▶ _Problem requirements_
For the listing that follows, give again exactly the lines from the one with "Given: Close the Dolly Edit popup balloon" to the one with "Screen dimensions: 339x219", including both.

▶ _Material to process_
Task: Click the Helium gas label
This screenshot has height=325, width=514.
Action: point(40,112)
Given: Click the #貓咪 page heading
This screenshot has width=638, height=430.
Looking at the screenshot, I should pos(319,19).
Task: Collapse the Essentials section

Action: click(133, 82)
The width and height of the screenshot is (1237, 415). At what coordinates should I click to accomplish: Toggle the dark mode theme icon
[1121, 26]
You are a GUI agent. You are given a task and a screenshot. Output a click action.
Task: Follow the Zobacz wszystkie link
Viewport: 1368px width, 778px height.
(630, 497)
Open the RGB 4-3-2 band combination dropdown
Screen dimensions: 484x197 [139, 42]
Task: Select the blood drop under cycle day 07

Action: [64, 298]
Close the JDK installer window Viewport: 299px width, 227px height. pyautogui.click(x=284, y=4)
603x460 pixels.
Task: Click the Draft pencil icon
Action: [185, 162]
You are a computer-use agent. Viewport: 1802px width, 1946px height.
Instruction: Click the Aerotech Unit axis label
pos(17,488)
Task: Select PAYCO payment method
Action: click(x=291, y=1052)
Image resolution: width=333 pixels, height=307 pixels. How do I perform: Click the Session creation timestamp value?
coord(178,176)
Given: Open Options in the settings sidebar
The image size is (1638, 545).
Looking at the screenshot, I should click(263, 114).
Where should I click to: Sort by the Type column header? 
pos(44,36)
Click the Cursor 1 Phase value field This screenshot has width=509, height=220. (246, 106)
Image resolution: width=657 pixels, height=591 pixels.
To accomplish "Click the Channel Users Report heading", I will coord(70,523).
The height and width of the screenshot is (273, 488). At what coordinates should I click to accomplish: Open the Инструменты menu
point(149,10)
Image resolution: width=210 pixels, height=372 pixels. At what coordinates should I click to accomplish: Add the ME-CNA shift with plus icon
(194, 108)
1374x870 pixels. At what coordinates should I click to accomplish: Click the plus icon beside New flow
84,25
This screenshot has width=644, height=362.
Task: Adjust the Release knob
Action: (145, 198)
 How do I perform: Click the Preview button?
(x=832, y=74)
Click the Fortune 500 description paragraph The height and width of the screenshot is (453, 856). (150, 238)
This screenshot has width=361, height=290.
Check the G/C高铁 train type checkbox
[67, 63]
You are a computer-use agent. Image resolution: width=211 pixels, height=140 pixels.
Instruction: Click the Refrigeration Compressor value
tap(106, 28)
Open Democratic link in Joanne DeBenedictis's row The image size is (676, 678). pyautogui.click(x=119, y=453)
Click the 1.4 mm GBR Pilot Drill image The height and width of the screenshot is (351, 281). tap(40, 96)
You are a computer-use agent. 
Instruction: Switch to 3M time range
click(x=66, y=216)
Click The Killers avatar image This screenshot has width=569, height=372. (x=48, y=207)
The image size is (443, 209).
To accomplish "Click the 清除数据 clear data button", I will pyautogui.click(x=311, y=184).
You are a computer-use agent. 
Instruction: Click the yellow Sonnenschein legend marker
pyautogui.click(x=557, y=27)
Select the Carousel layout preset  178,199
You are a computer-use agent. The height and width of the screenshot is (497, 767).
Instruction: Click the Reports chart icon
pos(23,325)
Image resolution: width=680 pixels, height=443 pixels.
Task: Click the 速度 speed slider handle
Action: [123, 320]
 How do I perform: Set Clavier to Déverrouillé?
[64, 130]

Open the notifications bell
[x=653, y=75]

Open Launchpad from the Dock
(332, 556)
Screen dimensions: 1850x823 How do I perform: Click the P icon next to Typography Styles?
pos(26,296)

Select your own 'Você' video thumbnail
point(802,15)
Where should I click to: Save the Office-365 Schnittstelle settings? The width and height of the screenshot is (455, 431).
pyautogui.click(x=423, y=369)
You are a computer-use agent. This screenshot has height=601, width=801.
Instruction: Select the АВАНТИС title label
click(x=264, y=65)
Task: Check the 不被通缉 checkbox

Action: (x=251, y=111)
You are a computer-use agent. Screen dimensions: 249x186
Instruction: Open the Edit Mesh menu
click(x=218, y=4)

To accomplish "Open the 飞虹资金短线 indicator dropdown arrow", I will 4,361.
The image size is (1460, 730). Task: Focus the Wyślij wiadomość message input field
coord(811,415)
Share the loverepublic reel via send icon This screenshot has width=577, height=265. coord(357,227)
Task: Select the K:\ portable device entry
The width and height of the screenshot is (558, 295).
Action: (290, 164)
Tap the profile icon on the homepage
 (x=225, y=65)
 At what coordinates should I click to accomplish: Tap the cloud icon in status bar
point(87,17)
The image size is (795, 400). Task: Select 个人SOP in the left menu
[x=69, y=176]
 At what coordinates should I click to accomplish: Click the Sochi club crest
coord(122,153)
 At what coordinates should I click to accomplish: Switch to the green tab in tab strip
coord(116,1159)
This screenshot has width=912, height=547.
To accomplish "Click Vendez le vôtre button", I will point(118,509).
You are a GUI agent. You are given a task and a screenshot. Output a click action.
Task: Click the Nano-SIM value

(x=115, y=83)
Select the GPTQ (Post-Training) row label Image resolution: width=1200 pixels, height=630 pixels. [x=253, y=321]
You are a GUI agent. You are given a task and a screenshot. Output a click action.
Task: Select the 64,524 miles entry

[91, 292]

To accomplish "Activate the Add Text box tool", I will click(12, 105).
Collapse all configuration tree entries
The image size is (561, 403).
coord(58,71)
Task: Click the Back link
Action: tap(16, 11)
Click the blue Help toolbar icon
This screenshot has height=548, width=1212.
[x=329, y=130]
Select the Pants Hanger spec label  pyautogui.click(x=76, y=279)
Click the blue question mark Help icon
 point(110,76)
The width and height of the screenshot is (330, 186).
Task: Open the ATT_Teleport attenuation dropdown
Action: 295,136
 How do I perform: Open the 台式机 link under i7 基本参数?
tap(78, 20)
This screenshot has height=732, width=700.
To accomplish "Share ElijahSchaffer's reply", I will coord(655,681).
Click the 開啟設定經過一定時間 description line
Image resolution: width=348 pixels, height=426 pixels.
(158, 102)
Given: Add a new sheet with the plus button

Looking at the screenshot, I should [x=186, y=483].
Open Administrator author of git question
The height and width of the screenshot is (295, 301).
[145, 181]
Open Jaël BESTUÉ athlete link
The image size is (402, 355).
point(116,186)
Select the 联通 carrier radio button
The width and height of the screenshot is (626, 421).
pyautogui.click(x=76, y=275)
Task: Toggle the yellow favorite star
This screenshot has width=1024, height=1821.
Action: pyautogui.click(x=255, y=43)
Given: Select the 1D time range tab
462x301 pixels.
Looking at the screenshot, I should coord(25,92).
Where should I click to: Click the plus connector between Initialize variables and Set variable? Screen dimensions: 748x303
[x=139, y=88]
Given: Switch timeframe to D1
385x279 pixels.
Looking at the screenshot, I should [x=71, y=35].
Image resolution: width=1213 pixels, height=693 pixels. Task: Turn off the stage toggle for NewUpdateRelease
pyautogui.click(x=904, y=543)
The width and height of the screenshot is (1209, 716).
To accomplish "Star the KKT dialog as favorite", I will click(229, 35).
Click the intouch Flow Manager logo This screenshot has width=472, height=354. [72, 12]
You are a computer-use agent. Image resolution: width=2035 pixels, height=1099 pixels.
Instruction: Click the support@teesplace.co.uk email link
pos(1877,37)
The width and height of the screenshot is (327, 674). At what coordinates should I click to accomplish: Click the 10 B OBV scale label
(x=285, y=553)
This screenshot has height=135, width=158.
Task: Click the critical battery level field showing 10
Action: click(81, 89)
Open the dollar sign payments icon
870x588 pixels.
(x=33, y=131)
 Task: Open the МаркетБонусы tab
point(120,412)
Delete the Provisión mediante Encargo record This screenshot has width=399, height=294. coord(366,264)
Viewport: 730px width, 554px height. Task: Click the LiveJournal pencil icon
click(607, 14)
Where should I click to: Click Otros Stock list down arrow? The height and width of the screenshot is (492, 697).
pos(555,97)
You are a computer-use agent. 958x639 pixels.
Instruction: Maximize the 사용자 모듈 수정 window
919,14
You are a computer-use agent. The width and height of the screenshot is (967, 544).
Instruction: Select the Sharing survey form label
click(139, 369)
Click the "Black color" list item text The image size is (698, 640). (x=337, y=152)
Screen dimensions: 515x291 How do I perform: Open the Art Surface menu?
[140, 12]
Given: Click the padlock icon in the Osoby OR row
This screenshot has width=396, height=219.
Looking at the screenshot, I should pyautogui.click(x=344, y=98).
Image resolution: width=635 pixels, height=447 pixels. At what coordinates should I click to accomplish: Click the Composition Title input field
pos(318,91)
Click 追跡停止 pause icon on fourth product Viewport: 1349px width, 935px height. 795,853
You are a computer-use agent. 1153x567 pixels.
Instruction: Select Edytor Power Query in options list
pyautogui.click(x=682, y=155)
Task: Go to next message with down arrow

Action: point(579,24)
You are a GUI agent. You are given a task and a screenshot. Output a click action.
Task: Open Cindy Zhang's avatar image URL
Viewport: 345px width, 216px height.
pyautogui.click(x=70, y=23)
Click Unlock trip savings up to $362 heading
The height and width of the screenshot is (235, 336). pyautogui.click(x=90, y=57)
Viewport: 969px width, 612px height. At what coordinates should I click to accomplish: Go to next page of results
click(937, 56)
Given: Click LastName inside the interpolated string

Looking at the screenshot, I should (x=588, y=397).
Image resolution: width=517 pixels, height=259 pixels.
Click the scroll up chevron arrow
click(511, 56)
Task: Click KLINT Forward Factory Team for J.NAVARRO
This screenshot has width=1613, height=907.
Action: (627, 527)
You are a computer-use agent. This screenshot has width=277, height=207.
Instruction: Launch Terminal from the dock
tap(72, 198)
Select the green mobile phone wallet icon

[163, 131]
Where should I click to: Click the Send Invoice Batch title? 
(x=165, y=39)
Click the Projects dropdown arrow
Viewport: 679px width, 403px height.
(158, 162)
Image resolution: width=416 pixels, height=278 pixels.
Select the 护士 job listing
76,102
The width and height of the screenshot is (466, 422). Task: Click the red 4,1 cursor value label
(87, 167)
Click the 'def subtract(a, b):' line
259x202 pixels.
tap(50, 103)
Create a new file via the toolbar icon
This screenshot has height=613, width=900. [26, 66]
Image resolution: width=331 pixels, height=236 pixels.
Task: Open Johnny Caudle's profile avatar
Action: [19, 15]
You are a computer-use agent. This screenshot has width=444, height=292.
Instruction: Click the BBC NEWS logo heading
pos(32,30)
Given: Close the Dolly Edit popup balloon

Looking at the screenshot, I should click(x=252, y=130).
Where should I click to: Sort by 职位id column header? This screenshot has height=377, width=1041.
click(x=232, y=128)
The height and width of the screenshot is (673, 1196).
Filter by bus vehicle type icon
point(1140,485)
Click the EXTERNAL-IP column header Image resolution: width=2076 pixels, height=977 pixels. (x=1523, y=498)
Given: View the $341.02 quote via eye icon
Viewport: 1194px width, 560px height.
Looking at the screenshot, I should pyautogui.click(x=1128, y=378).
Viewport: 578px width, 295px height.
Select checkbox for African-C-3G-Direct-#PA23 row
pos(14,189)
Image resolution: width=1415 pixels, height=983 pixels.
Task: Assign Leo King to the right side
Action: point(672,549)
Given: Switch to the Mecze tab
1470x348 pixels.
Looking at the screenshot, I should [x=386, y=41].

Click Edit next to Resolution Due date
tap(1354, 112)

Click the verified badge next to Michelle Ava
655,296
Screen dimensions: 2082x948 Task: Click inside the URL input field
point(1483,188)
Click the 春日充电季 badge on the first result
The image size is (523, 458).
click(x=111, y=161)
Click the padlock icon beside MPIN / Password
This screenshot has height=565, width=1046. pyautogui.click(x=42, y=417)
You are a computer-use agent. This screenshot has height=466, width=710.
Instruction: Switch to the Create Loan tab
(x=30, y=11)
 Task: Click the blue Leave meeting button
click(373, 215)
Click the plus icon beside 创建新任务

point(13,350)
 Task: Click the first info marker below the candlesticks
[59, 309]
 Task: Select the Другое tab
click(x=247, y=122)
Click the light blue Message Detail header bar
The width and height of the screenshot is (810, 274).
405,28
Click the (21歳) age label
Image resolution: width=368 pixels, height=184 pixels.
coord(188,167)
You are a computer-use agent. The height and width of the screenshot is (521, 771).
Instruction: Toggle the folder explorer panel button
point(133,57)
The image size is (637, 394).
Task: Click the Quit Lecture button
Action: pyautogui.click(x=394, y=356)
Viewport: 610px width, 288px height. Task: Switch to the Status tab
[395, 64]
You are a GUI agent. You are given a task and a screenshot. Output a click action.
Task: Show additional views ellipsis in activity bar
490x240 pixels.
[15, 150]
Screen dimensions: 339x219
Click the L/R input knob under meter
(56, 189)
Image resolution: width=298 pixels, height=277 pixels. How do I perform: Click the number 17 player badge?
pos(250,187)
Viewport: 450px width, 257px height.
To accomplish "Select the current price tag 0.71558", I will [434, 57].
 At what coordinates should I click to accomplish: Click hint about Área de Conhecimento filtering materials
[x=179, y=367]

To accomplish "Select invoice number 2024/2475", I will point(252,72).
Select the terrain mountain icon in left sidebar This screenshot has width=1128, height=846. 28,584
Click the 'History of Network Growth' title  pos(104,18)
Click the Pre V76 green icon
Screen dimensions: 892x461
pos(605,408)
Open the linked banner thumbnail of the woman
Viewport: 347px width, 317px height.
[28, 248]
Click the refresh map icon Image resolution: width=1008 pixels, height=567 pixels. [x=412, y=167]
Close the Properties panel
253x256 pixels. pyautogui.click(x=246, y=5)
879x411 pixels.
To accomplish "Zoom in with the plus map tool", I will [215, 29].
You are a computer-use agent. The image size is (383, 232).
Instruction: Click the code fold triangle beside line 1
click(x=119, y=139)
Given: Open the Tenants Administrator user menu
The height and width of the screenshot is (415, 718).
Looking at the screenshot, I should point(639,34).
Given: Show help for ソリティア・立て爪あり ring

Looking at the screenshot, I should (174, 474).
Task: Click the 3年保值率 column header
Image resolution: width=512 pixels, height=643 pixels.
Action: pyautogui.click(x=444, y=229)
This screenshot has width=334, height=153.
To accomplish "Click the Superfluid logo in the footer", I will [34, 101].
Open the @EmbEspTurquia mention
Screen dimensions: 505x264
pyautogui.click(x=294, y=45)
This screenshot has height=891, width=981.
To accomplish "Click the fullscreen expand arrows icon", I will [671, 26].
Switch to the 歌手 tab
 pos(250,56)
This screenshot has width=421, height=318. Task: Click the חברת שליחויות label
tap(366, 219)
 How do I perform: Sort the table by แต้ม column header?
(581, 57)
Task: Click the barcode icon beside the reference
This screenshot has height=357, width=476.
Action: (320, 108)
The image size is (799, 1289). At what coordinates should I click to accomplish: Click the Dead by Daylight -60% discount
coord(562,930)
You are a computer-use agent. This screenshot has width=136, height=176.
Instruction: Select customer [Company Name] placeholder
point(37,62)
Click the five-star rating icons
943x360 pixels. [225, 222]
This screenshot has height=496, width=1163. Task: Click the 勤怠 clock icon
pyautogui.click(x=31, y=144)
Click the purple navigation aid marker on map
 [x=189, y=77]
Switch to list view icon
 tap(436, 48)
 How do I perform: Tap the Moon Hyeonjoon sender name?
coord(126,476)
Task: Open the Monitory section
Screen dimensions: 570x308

▶ _Task result_
Given: Close the Dolly Edit popup balloon

Looking at the screenshot, I should click(x=252, y=130).
Where should I click to: Sort by 职位id column header? This screenshot has height=377, width=1041.
click(x=232, y=128)
The height and width of the screenshot is (673, 1196).
Filter by bus vehicle type icon
point(1140,485)
Click the EXTERNAL-IP column header Image resolution: width=2076 pixels, height=977 pixels. (x=1523, y=498)
Given: View the $341.02 quote via eye icon
Viewport: 1194px width, 560px height.
Looking at the screenshot, I should pyautogui.click(x=1128, y=378).
Viewport: 578px width, 295px height.
Select checkbox for African-C-3G-Direct-#PA23 row
pos(14,189)
Image resolution: width=1415 pixels, height=983 pixels.
Task: Assign Leo King to the right side
Action: point(672,549)
Given: Switch to the Mecze tab
1470x348 pixels.
Looking at the screenshot, I should [x=386, y=41].

Click Edit next to Resolution Due date
tap(1354, 112)

Click the verified badge next to Michelle Ava
655,296
Screen dimensions: 2082x948 Task: Click inside the URL input field
point(1483,188)
Click the 春日充电季 badge on the first result
The image size is (523, 458).
click(x=111, y=161)
Click the padlock icon beside MPIN / Password
This screenshot has height=565, width=1046. pyautogui.click(x=42, y=417)
You are a computer-use agent. This screenshot has height=466, width=710.
Instruction: Switch to the Create Loan tab
(x=30, y=11)
 Task: Click the blue Leave meeting button
click(373, 215)
Click the plus icon beside 创建新任务

point(13,350)
 Task: Click the first info marker below the candlesticks
[59, 309]
 Task: Select the Другое tab
click(x=247, y=122)
Click the light blue Message Detail header bar
The width and height of the screenshot is (810, 274).
405,28
Click the (21歳) age label
Image resolution: width=368 pixels, height=184 pixels.
coord(188,167)
You are a computer-use agent. The height and width of the screenshot is (521, 771).
Instruction: Toggle the folder explorer panel button
point(133,57)
The image size is (637, 394).
Task: Click the Quit Lecture button
Action: pyautogui.click(x=394, y=356)
Viewport: 610px width, 288px height. Task: Switch to the Status tab
[395, 64]
You are a GUI agent. You are given a task and a screenshot. Output a click action.
Task: Show additional views ellipsis in activity bar
490x240 pixels.
[15, 150]
Screen dimensions: 339x219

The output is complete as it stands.